(PROBLEM STATEMENT) Repeat the lines of the data below word for word, everything from the line containing "You are a computer-use agent. This" down to the line containing "Looking at the screenshot, I should pos(527,217).", both of those lines included.
** Start of RECORDS **
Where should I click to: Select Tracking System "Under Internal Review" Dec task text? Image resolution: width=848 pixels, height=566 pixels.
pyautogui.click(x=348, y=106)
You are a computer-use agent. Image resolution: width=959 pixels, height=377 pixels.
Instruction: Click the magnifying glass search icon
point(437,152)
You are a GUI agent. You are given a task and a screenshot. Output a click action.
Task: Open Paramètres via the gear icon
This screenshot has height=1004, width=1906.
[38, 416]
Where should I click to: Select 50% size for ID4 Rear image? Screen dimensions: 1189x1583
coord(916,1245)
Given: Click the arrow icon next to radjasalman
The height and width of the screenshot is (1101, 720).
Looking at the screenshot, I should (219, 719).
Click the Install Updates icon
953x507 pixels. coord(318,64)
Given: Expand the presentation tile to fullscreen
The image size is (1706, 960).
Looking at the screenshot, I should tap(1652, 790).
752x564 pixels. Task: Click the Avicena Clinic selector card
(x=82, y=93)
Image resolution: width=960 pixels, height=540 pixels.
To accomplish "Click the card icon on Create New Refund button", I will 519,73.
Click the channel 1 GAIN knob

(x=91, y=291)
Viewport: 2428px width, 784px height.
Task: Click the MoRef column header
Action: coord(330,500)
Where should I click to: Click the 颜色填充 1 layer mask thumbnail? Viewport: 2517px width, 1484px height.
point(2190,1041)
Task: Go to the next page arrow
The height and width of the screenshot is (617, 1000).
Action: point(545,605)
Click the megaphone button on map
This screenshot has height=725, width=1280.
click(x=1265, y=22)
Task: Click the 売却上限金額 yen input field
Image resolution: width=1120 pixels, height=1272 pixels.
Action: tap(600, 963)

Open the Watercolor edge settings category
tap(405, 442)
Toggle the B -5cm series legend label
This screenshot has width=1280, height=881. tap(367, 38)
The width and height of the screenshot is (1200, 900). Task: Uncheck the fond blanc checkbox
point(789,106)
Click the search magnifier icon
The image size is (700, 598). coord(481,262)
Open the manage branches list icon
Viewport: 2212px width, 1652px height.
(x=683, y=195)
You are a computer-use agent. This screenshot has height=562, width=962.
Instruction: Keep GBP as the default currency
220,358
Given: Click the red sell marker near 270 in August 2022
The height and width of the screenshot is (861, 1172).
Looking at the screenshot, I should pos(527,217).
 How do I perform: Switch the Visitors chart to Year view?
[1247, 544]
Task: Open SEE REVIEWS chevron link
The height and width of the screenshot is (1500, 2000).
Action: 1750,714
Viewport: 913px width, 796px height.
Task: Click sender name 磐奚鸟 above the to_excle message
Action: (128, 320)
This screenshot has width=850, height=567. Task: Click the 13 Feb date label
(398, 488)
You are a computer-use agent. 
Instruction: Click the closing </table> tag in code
** End of RECORDS **
(FINISHED EXERCISE)
You are a computer-use agent. This screenshot has height=562, width=962.
Instruction: Keep GBP as the default currency
220,358
Given: Click the red sell marker near 270 in August 2022
The height and width of the screenshot is (861, 1172).
Looking at the screenshot, I should pos(527,217).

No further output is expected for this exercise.